-- TASK DATA --
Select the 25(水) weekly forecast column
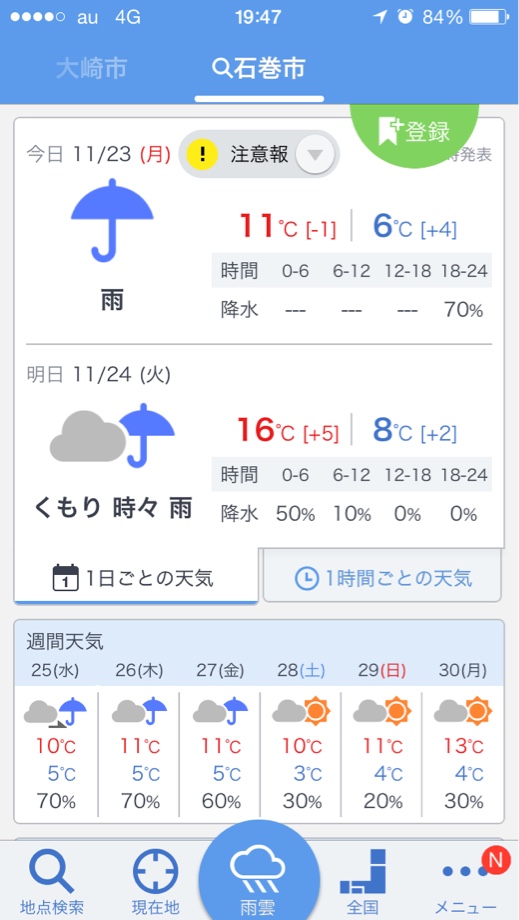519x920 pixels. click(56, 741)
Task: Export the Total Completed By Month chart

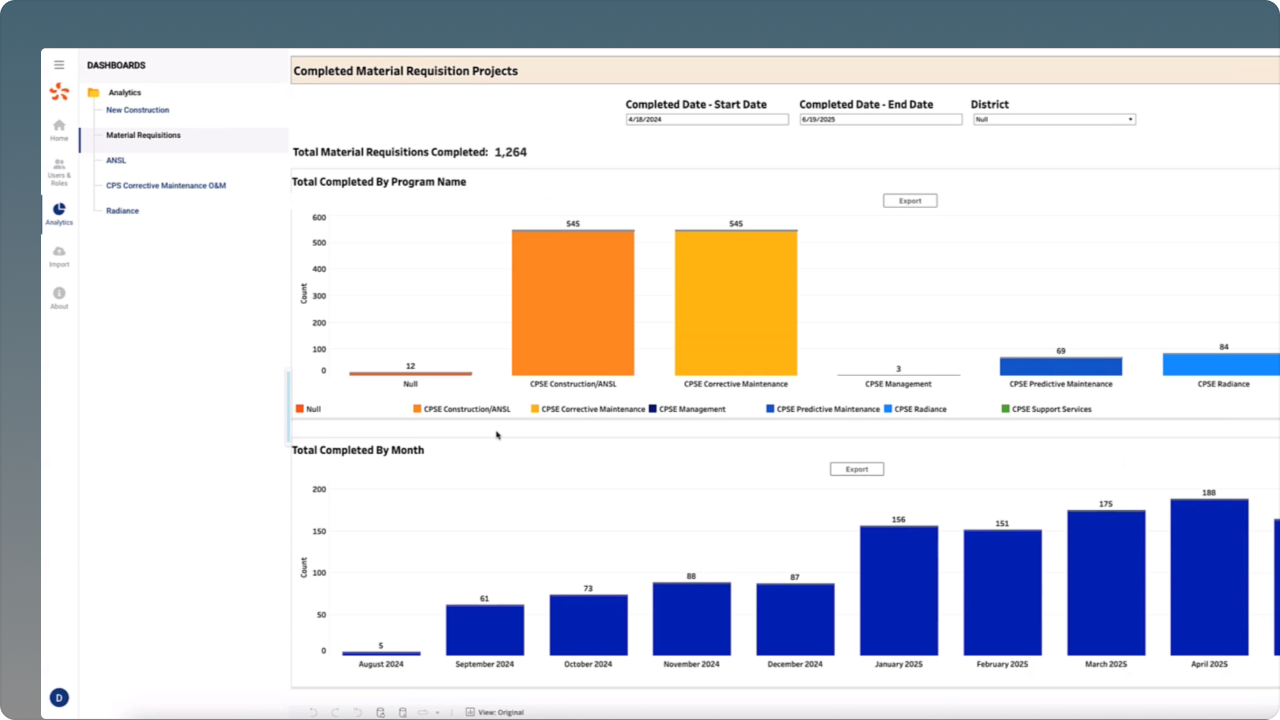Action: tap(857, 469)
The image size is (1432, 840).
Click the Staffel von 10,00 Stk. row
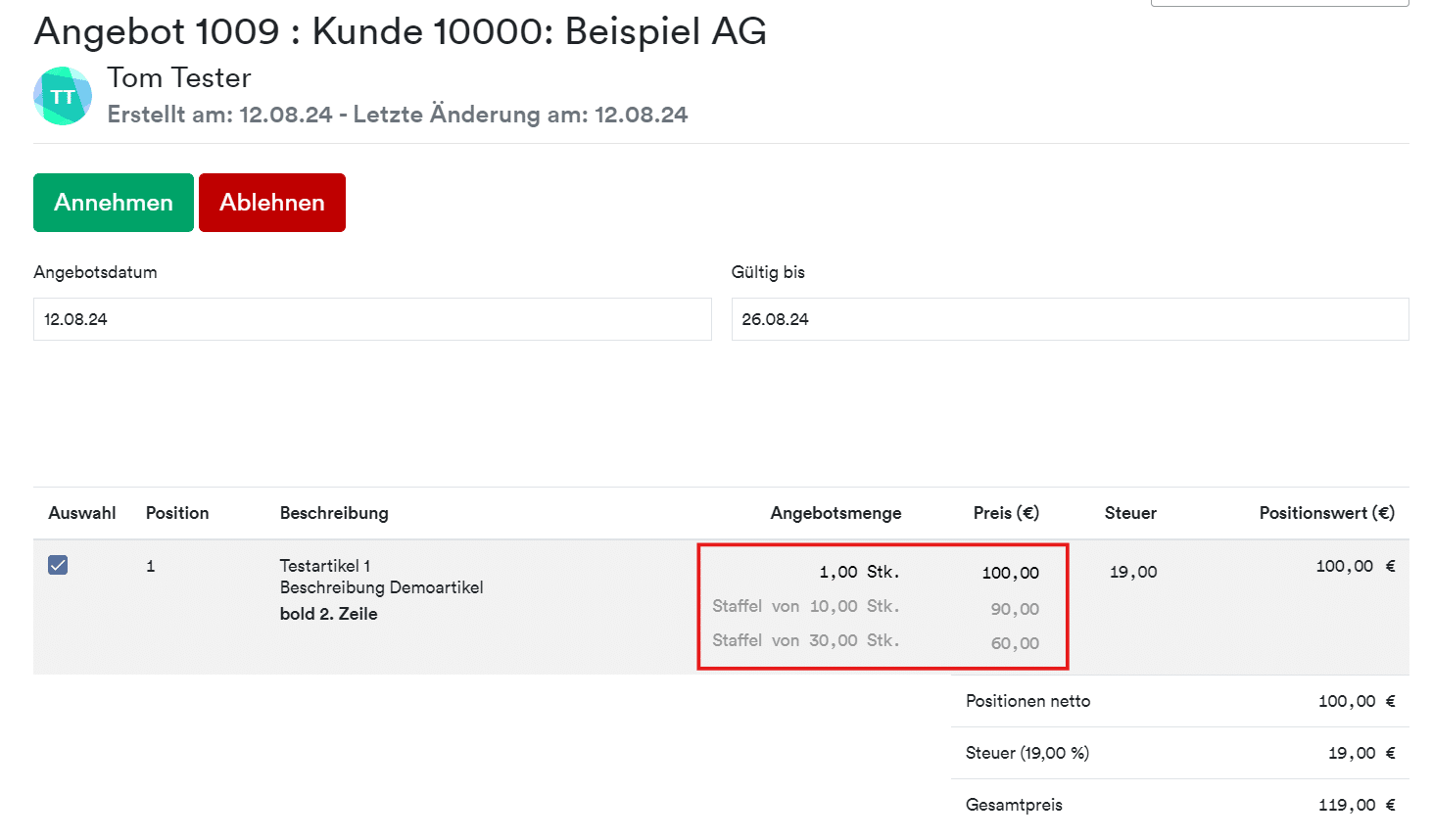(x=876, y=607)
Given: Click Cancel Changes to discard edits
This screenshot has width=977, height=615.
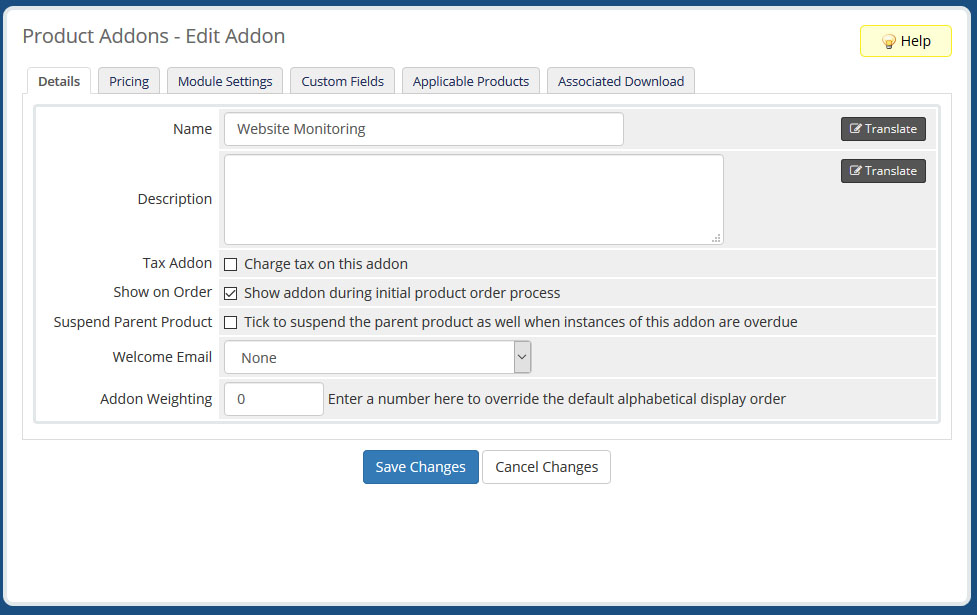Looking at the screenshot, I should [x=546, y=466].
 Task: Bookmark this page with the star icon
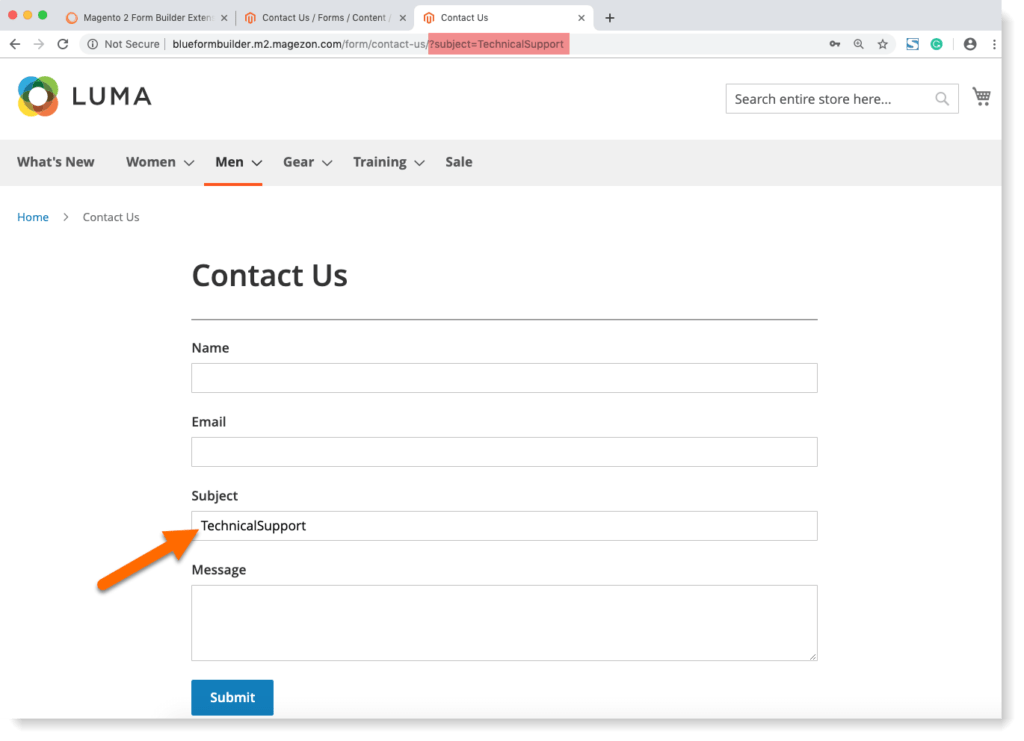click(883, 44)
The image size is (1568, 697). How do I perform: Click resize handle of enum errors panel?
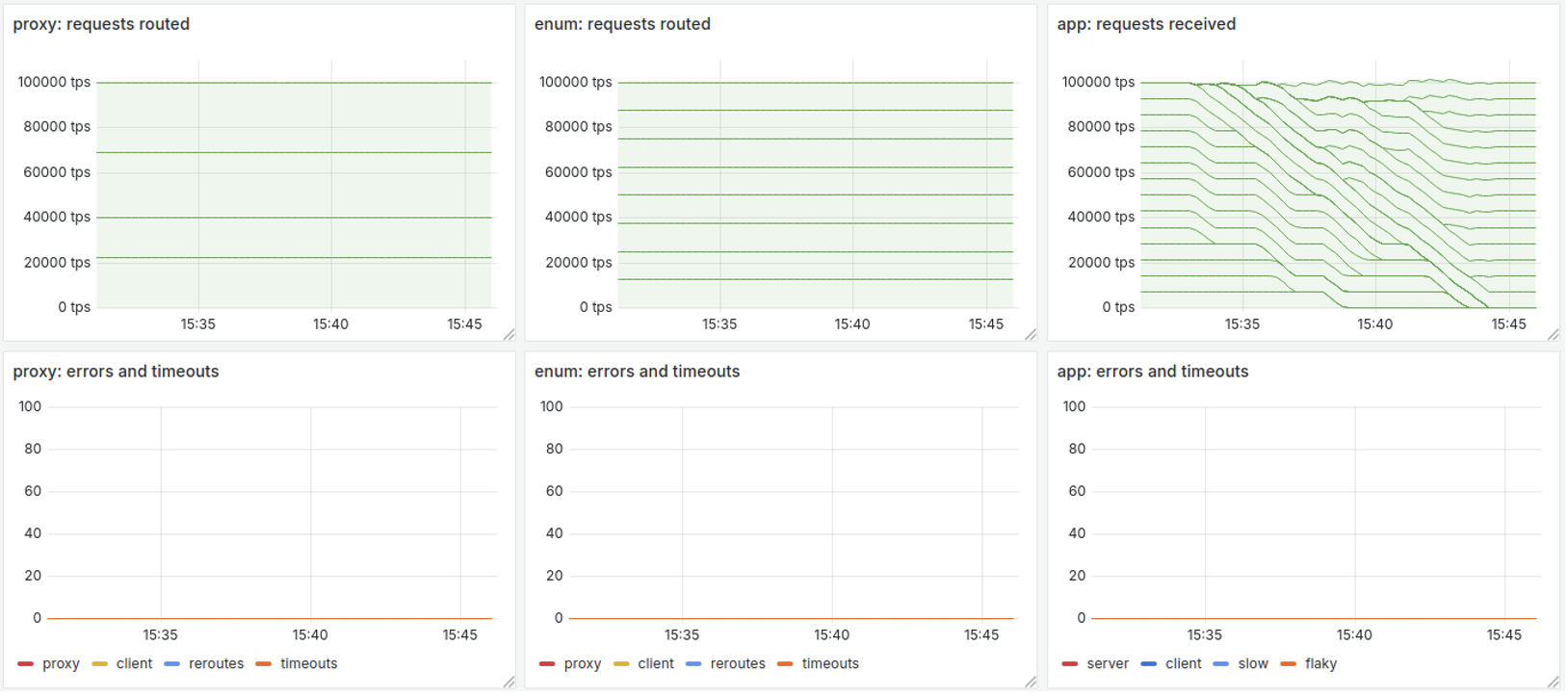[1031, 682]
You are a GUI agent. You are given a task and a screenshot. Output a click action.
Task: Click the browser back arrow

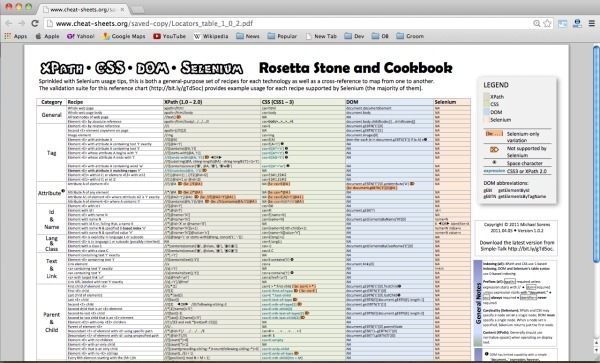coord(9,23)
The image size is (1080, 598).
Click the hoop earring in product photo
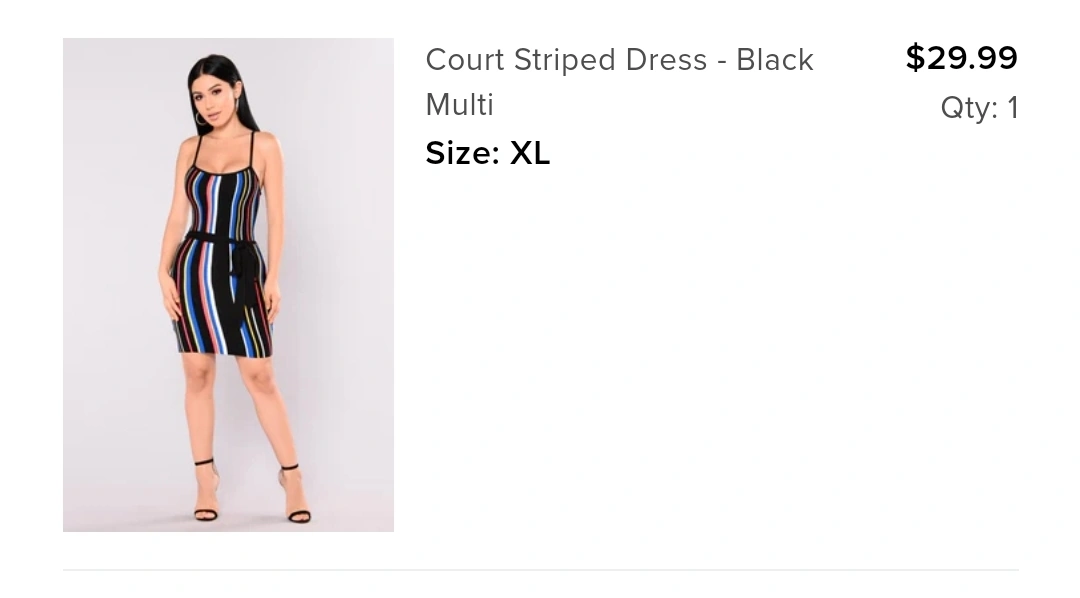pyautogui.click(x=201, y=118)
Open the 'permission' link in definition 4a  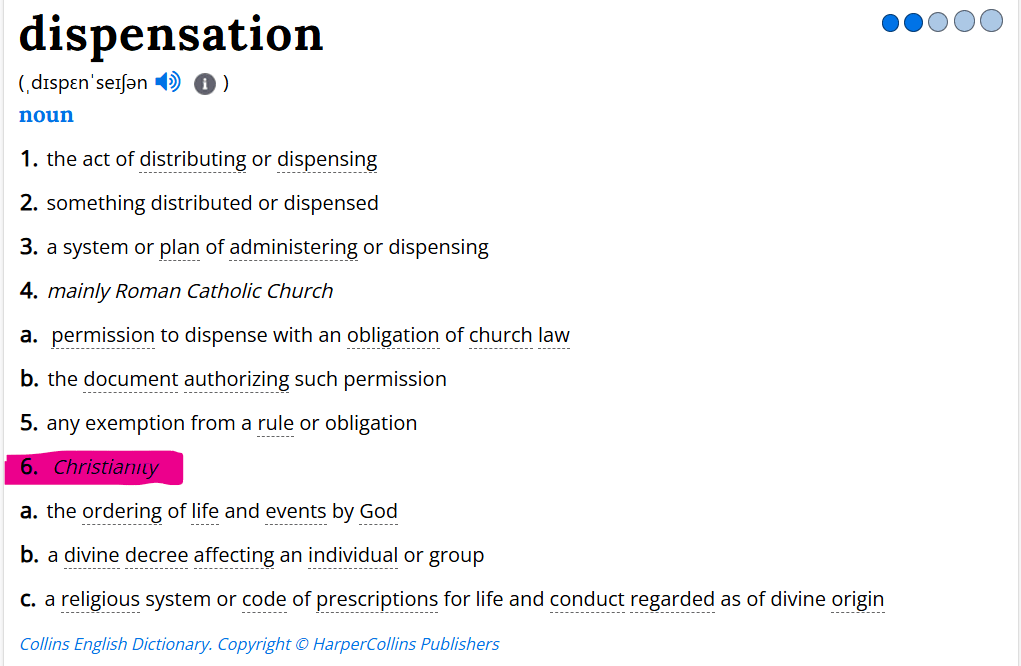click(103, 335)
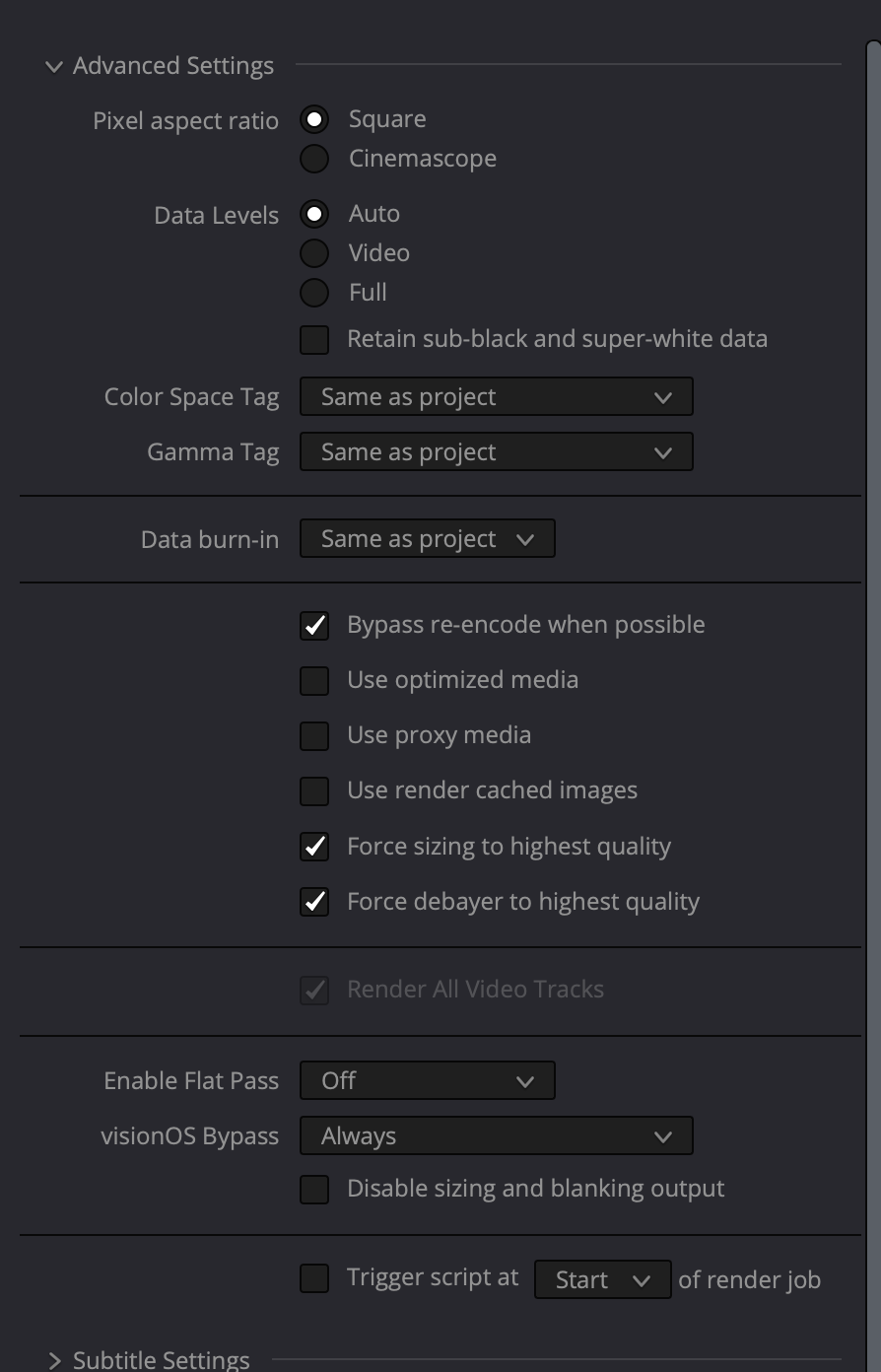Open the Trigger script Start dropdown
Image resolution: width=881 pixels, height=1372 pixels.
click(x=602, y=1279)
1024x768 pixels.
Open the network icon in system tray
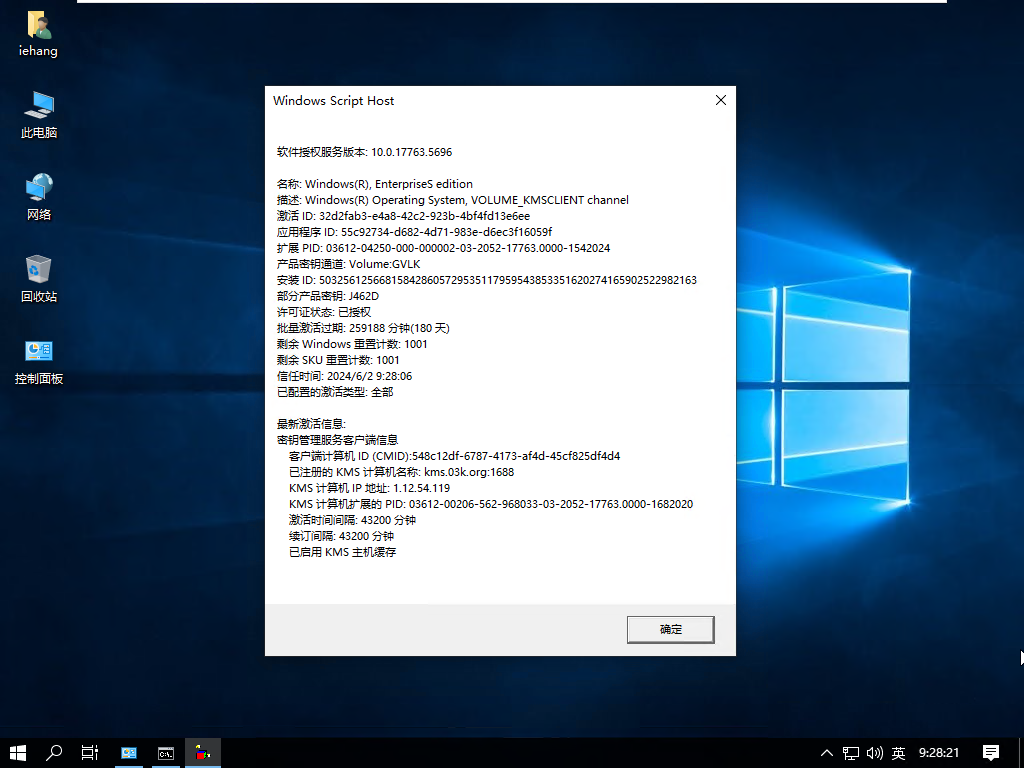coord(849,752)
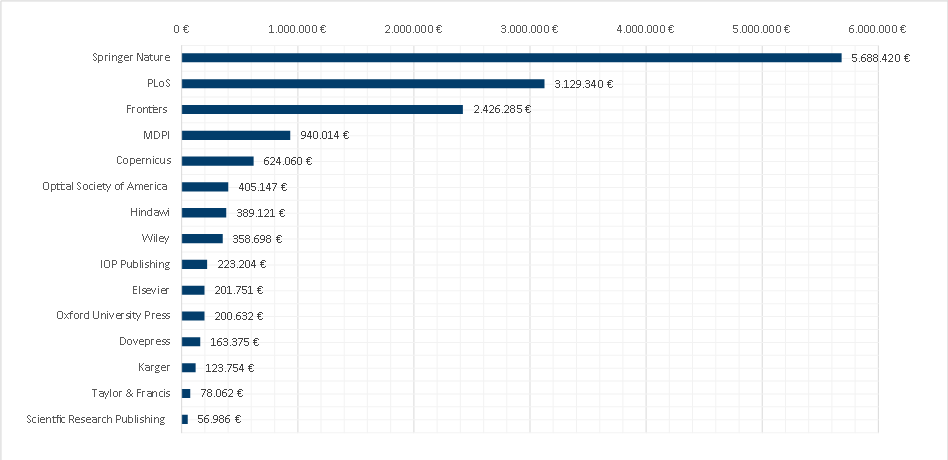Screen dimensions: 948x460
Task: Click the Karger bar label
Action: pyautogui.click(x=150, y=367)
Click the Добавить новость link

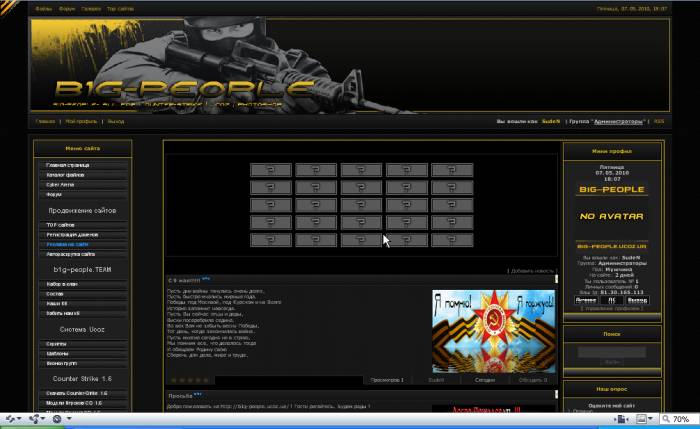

-- WHAT YOU SHOULD DO --
What is needed is an exact copy of the lines from the beginning of the data through the line containing "The image size is (1080, 598).", both included, without any pictures.

-- ANSWER BOX --
Select the 25(水) weekly forecast column
519x920 pixels. click(56, 741)
Task: Export the Total Completed By Month chart

Action: tap(857, 469)
The image size is (1432, 840).
Click the Staffel von 10,00 Stk. row
(x=876, y=607)
Given: Click Cancel Changes to discard edits
This screenshot has width=977, height=615.
Looking at the screenshot, I should [x=546, y=466].
 Task: Bookmark this page with the star icon
click(883, 44)
The image size is (1568, 697). How do I perform: Click resize handle of enum errors panel?
[1031, 682]
You are a GUI agent. You are given a task and a screenshot. Output a click action.
Task: Click the browser back arrow

coord(9,23)
The image size is (1080, 598).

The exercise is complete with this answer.